* _Exercise data_:
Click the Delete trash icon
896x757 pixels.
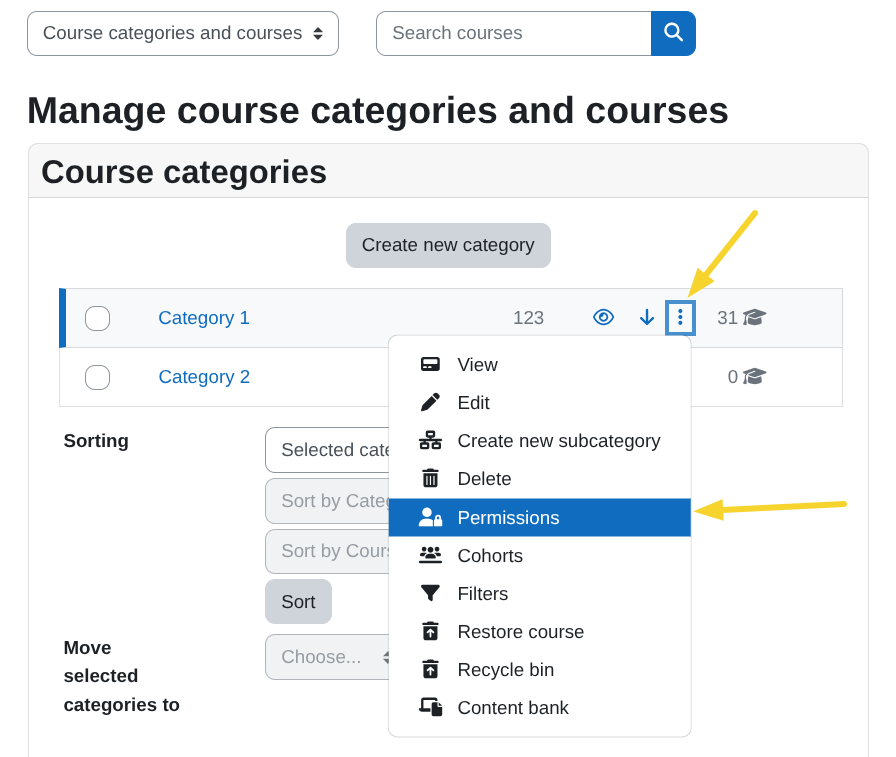click(x=431, y=478)
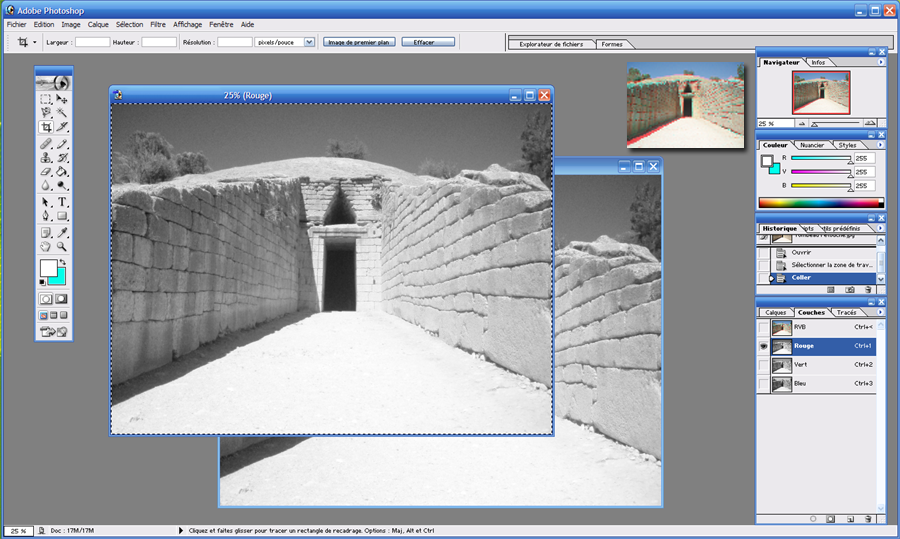Viewport: 900px width, 539px height.
Task: Select the Crop tool in the toolbox
Action: (x=46, y=127)
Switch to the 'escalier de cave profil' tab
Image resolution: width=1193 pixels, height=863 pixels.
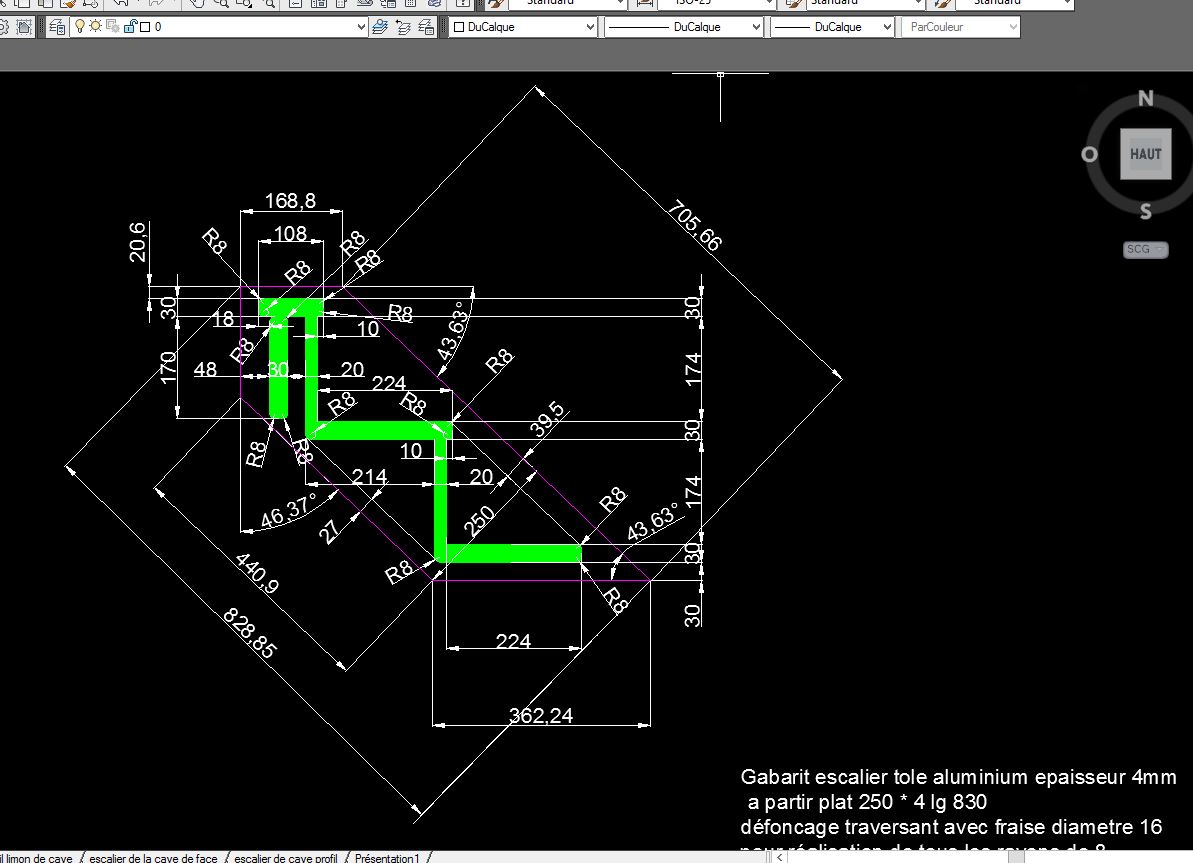tap(285, 858)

* _Requirement_: Line by line, write out the material above exactly, with no images.

* _Exercise response_:
Click the Delete trash icon
896x757 pixels.
click(x=431, y=478)
Viewport: 900px width, 539px height.
Task: Select the Crop tool in the toolbox
Action: (x=46, y=127)
Switch to the 'escalier de cave profil' tab
Image resolution: width=1193 pixels, height=863 pixels.
tap(285, 858)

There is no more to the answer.